* [Assignment]
Your output should be the complete listing, word for word, with no pictures in it.
..............................
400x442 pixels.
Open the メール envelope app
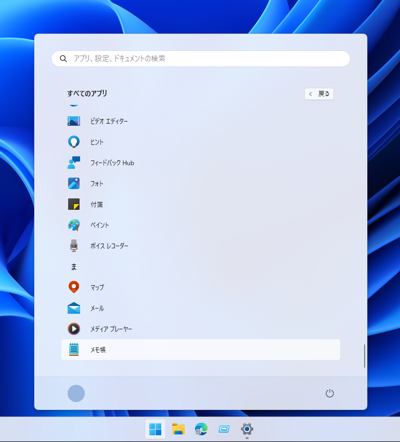click(200, 308)

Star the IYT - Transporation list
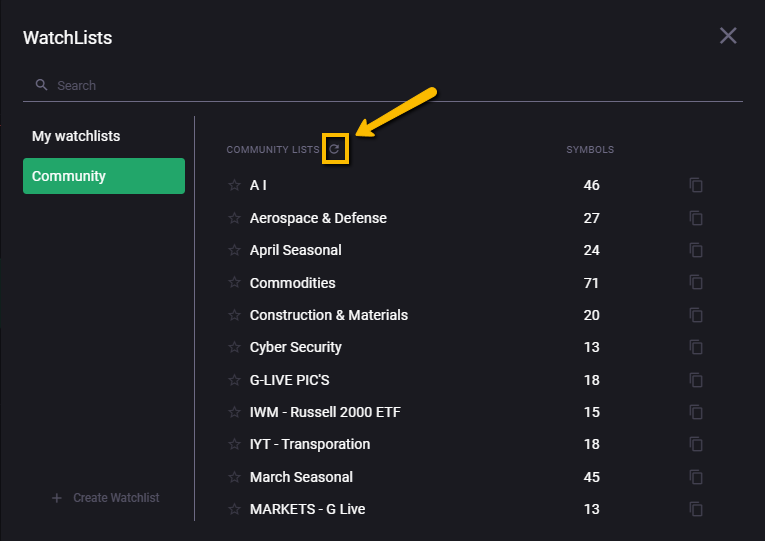pyautogui.click(x=235, y=444)
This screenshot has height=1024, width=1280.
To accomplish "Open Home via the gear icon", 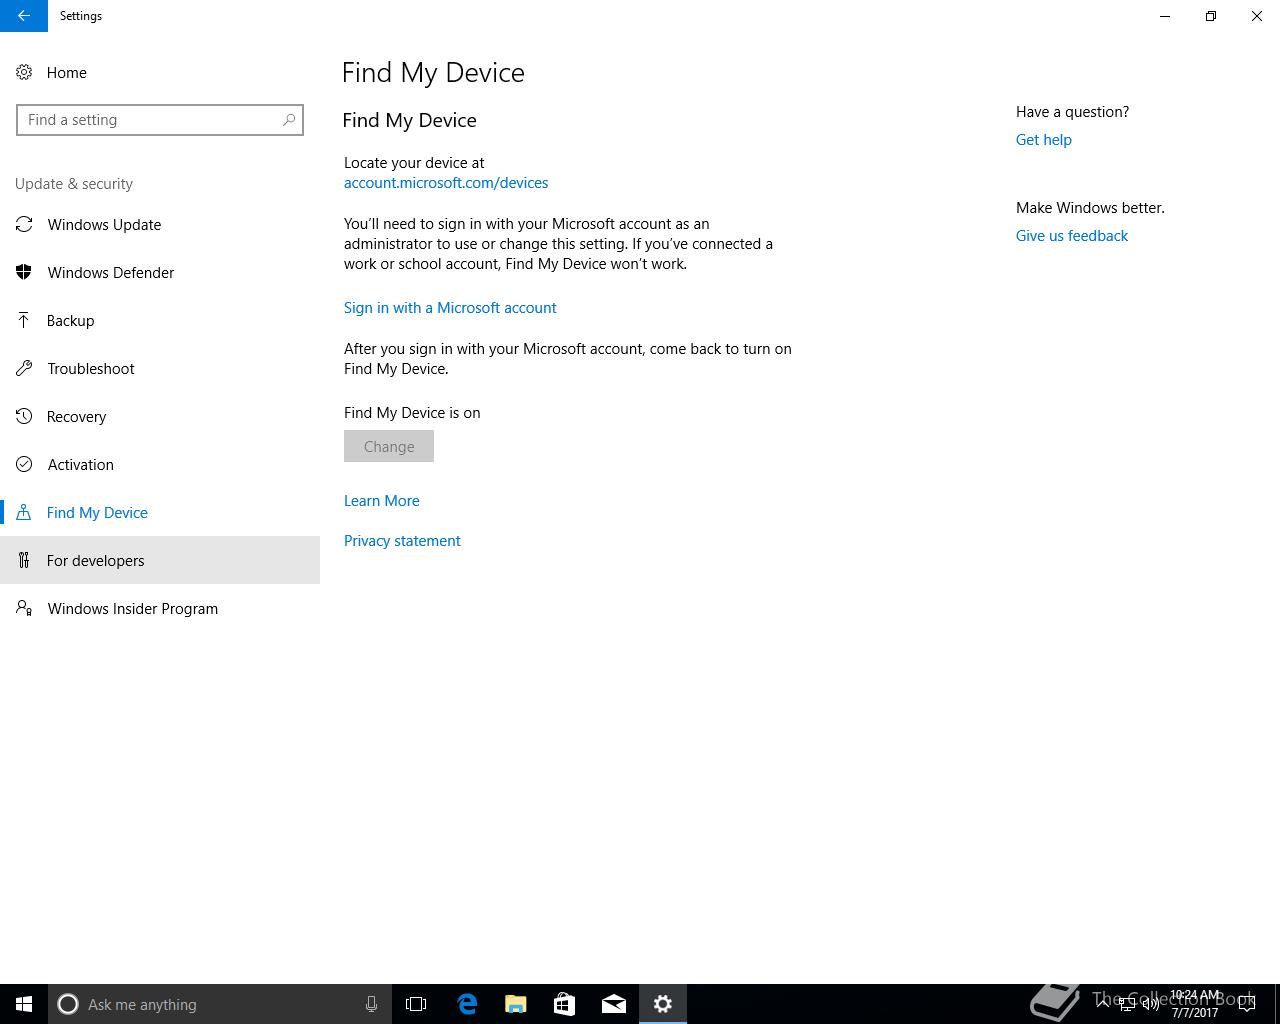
..............................
* [Written response]
400x442 pixels.
Open the メール envelope app
click(200, 308)

Star the IYT - Transporation list
pyautogui.click(x=235, y=444)
This screenshot has height=1024, width=1280.
To accomplish "Open Home via the gear icon", 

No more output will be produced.